‘Glengarry Glen Ross’ Revival Will Play Broadway’s Palace Theatre

Glengarry Glen Ross will take over Palace Theatre this spring. 

The revival of the David Mamet play, starring Kieran Culkin, Bob Odenkirk and Bill Burr, will start previews at the theater March 10, ahead of a March 31 opening. The production is scheduled to play a strict 12-week limited run. 

The play takes over the Palace Theatre after the abrupt closure of the Tammy Faye musical on Dec. 8. Tammy Faye had been the first Broadway production to play the theater after it underwent a multiyear renovation and was raised 30-feet in the air and was meant to usher in its grand reopening. The theater boasts a seating capacity of 1,306 and has typically been used for musicals, which are seen as drawing larger crowds, rather than plays. 

The production will be directed by Patrick Marber, who won a 2023 Tony Award for his direction of Leopoldstadt. Odenkirk and Burr will make their Broadway debuts in the play.

Additional cast members include Michael McKean (Better Call Saul) as George Aaronow, Donald Webber Jr. (Our Town), Howard W. Overshown (The Lehman Trilogy) as Bylen and John Pirruccello making his Broadway debut as James Lingk.

The play is set in a Chicago real estate office, where four cutthroat salespeople compete against each other to sell properties. The person who sells the most wins a car, while whoever sells the lowest number loses their job. 

The play premiered in London in 1983 before heading to Broadway in 1984 and winning the Pulitzer Prize in drama.
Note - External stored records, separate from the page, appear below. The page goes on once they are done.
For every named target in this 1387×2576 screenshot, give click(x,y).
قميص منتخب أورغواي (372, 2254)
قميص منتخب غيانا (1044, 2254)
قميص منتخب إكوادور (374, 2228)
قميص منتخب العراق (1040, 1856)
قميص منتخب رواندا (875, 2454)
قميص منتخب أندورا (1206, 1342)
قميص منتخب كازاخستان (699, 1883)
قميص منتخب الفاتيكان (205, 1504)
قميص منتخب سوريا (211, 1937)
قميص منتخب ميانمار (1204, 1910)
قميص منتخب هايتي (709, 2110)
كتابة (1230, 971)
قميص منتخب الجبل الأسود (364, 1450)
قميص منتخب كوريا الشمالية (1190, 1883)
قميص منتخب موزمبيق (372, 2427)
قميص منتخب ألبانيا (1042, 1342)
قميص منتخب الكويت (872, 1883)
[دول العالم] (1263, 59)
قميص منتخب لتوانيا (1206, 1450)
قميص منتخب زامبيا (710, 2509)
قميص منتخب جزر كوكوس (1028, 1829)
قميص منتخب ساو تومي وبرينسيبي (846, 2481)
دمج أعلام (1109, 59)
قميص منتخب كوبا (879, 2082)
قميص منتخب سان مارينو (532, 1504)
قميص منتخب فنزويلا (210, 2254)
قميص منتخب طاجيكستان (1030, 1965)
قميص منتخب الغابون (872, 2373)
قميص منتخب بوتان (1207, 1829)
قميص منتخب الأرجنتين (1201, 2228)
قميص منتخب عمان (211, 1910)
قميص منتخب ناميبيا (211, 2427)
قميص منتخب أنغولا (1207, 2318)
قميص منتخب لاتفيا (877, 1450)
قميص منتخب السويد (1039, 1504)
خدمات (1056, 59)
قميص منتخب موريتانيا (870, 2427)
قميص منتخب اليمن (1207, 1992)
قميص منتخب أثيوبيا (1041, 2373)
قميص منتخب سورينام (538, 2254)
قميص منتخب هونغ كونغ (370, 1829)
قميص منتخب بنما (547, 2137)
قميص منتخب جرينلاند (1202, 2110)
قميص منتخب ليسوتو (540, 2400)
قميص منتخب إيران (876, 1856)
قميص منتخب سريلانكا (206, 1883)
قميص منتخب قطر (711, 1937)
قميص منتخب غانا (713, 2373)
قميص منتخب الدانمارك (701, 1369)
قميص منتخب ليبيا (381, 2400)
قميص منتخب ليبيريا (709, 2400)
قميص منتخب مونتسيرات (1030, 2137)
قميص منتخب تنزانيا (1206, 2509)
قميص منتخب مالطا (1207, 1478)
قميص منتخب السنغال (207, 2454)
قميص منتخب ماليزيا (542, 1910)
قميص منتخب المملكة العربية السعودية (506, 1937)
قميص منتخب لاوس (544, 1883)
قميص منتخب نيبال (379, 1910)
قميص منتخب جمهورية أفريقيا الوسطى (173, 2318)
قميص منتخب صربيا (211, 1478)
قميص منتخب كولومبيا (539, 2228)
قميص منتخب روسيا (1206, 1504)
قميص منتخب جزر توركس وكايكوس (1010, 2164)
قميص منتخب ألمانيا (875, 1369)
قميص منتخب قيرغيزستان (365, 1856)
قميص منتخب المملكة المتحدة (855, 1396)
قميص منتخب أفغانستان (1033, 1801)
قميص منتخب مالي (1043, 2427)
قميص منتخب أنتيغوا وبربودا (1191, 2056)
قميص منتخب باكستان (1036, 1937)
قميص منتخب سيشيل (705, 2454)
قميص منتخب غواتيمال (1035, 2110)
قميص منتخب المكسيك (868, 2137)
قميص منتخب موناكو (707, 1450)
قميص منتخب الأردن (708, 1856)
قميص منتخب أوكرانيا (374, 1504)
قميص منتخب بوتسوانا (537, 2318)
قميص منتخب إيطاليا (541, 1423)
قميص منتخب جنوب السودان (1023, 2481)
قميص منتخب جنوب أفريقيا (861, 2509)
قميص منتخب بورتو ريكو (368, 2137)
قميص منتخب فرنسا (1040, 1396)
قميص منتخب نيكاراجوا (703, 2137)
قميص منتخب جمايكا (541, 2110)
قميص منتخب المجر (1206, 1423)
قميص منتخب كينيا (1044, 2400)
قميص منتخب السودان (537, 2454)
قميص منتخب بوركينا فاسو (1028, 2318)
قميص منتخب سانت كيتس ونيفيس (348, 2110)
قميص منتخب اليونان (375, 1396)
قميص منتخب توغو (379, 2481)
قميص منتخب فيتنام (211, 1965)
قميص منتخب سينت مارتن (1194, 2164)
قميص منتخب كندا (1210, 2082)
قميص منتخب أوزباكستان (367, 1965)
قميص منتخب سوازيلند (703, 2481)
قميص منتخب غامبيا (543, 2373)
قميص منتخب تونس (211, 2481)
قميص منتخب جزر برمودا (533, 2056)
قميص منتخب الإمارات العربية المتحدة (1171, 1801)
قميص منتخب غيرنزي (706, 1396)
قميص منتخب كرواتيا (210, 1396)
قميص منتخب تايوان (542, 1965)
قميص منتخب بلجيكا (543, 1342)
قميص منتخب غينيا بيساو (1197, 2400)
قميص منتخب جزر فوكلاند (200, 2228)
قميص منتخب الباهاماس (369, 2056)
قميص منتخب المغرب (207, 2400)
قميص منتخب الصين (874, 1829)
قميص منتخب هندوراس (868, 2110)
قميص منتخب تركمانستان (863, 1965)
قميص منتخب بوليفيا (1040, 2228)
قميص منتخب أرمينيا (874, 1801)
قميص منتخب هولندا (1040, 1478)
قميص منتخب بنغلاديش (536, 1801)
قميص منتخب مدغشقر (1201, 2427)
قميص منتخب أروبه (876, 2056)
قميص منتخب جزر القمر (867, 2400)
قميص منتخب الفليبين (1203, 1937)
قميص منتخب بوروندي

The play was adapted into a 1992 film starring Jack Lemmon, Kevin Spacey, Ed Harris, Alan Arkin, Al Pacino and Alec Baldwin, with a new part written specifically for Baldwin.

Glengarry Glen Ross has had two Broadway revivals, in 2005, starring Alan Alda, Liev Schreiber and Jeffrey Tambor, and in 2012, starring Pacino, Bobby Cannavale and David Harbour.

Jeffrey Richards is the lead producer of this production, after working as the press agent on the original production in 1984 and producing the subsequent revivals.